» **Given data**:
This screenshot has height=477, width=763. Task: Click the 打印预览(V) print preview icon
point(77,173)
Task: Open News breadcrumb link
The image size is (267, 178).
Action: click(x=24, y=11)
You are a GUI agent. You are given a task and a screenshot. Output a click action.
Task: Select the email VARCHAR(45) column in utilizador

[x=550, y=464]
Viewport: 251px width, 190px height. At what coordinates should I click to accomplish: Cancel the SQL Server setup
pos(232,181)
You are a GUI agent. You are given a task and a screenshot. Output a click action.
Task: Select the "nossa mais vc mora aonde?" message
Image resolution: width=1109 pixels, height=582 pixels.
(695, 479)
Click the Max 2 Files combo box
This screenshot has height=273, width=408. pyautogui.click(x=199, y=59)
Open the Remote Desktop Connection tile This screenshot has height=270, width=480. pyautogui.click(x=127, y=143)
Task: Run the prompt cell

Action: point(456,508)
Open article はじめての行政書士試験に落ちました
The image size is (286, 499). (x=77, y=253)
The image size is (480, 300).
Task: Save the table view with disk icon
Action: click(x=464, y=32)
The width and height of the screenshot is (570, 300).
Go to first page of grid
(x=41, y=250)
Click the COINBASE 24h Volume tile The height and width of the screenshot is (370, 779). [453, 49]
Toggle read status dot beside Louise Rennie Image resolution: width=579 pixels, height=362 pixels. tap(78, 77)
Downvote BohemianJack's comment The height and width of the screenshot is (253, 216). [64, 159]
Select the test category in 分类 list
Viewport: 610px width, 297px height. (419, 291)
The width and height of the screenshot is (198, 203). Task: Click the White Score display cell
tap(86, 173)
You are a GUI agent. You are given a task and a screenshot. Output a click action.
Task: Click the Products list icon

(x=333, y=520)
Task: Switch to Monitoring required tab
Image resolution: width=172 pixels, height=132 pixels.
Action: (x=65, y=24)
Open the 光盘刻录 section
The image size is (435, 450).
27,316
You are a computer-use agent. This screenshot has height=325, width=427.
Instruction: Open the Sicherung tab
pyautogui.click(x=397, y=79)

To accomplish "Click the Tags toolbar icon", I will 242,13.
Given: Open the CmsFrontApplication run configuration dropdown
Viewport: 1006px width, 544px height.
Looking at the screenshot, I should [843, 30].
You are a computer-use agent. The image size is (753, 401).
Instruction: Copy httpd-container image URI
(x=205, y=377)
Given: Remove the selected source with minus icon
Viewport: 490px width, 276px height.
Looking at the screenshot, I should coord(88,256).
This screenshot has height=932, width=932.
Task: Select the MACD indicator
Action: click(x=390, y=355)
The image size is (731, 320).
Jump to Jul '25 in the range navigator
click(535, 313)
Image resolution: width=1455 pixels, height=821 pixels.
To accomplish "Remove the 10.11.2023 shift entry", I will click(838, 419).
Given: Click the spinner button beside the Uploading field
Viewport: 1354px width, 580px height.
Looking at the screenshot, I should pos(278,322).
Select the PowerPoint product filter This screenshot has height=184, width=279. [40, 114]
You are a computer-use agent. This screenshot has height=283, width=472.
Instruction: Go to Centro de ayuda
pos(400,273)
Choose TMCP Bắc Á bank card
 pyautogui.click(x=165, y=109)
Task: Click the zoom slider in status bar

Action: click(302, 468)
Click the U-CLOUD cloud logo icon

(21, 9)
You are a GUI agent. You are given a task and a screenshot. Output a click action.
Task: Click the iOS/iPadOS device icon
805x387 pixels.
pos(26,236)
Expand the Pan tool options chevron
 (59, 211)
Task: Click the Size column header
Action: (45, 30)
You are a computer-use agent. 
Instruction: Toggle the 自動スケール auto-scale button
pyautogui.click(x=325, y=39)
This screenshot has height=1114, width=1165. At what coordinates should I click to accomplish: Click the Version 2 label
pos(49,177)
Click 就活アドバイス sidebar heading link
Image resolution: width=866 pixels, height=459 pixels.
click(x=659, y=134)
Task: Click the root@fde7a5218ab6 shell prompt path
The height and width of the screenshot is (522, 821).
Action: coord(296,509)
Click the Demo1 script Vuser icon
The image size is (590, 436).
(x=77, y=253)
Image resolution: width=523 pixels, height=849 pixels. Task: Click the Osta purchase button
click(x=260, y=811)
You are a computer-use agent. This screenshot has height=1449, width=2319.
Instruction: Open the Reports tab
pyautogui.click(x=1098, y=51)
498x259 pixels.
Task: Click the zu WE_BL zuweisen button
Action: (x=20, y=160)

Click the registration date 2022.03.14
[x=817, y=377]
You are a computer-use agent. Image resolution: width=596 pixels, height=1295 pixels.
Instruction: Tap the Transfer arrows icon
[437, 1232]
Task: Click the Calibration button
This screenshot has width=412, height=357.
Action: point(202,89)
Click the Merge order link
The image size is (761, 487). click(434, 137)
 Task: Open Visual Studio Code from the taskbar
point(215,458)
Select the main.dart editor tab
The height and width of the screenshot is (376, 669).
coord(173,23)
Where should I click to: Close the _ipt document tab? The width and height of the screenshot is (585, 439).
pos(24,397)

» **Task item**: Make a verbatim copy of every entry shown above.

» **Answer below**:
This screenshot has height=477, width=763. Task: Click the 打印预览(V) print preview icon
point(77,173)
Task: Open News breadcrumb link
The image size is (267, 178).
Action: click(x=24, y=11)
You are a GUI agent. You are given a task and a screenshot. Output a click action.
Task: Select the email VARCHAR(45) column in utilizador

[x=550, y=464]
Viewport: 251px width, 190px height. At what coordinates should I click to accomplish: Cancel the SQL Server setup
pos(232,181)
You are a GUI agent. You are given a task and a screenshot. Output a click action.
Task: Select the "nossa mais vc mora aonde?" message
Image resolution: width=1109 pixels, height=582 pixels.
(695, 479)
Click the Max 2 Files combo box
This screenshot has height=273, width=408. pyautogui.click(x=199, y=59)
Open the Remote Desktop Connection tile This screenshot has height=270, width=480. pyautogui.click(x=127, y=143)
Task: Run the prompt cell

Action: point(456,508)
Open article はじめての行政書士試験に落ちました
The image size is (286, 499). (x=77, y=253)
The image size is (480, 300).
Task: Save the table view with disk icon
Action: click(x=464, y=32)
The width and height of the screenshot is (570, 300).
Go to first page of grid
(x=41, y=250)
Click the COINBASE 24h Volume tile The height and width of the screenshot is (370, 779). [453, 49]
Toggle read status dot beside Louise Rennie Image resolution: width=579 pixels, height=362 pixels. tap(78, 77)
Downvote BohemianJack's comment The height and width of the screenshot is (253, 216). [64, 159]
Select the test category in 分类 list
Viewport: 610px width, 297px height. (419, 291)
The width and height of the screenshot is (198, 203). Task: Click the White Score display cell
tap(86, 173)
You are a GUI agent. You are given a task and a screenshot. Output a click action.
Task: Click the Products list icon

(x=333, y=520)
Task: Switch to Monitoring required tab
Image resolution: width=172 pixels, height=132 pixels.
Action: (x=65, y=24)
Open the 光盘刻录 section
The image size is (435, 450).
27,316
You are a computer-use agent. This screenshot has height=325, width=427.
Instruction: Open the Sicherung tab
pyautogui.click(x=397, y=79)

To accomplish "Click the Tags toolbar icon", I will 242,13.
Given: Open the CmsFrontApplication run configuration dropdown
Viewport: 1006px width, 544px height.
Looking at the screenshot, I should [843, 30].
You are a computer-use agent. The image size is (753, 401).
Instruction: Copy httpd-container image URI
(x=205, y=377)
Given: Remove the selected source with minus icon
Viewport: 490px width, 276px height.
Looking at the screenshot, I should coord(88,256).
This screenshot has height=932, width=932.
Task: Select the MACD indicator
Action: click(x=390, y=355)
The image size is (731, 320).
Jump to Jul '25 in the range navigator
click(535, 313)
Image resolution: width=1455 pixels, height=821 pixels.
To accomplish "Remove the 10.11.2023 shift entry", I will click(838, 419).
Given: Click the spinner button beside the Uploading field
Viewport: 1354px width, 580px height.
Looking at the screenshot, I should pos(278,322).
Select the PowerPoint product filter This screenshot has height=184, width=279. [40, 114]
You are a computer-use agent. This screenshot has height=283, width=472.
Instruction: Go to Centro de ayuda
pos(400,273)
Choose TMCP Bắc Á bank card
 pyautogui.click(x=165, y=109)
Task: Click the zoom slider in status bar

Action: click(302, 468)
Click the U-CLOUD cloud logo icon

(21, 9)
You are a GUI agent. You are given a task and a screenshot. Output a click action.
Task: Click the iOS/iPadOS device icon
805x387 pixels.
pos(26,236)
Expand the Pan tool options chevron
 (59, 211)
Task: Click the Size column header
Action: (45, 30)
You are a computer-use agent. 
Instruction: Toggle the 自動スケール auto-scale button
pyautogui.click(x=325, y=39)
This screenshot has height=1114, width=1165. At what coordinates should I click to accomplish: Click the Version 2 label
pos(49,177)
Click 就活アドバイス sidebar heading link
Image resolution: width=866 pixels, height=459 pixels.
click(x=659, y=134)
Task: Click the root@fde7a5218ab6 shell prompt path
The height and width of the screenshot is (522, 821).
Action: coord(296,509)
Click the Demo1 script Vuser icon
The image size is (590, 436).
(x=77, y=253)
Image resolution: width=523 pixels, height=849 pixels. Task: Click the Osta purchase button
click(x=260, y=811)
You are a computer-use agent. This screenshot has height=1449, width=2319.
Instruction: Open the Reports tab
pyautogui.click(x=1098, y=51)
498x259 pixels.
Task: Click the zu WE_BL zuweisen button
Action: (x=20, y=160)

Click the registration date 2022.03.14
[x=817, y=377]
You are a computer-use agent. Image resolution: width=596 pixels, height=1295 pixels.
Instruction: Tap the Transfer arrows icon
[437, 1232]
Task: Click the Calibration button
This screenshot has width=412, height=357.
Action: point(202,89)
Click the Merge order link
The image size is (761, 487). click(434, 137)
 Task: Open Visual Studio Code from the taskbar
point(215,458)
Select the main.dart editor tab
The height and width of the screenshot is (376, 669).
coord(173,23)
Where should I click to: Close the _ipt document tab? The width and height of the screenshot is (585, 439).
pos(24,397)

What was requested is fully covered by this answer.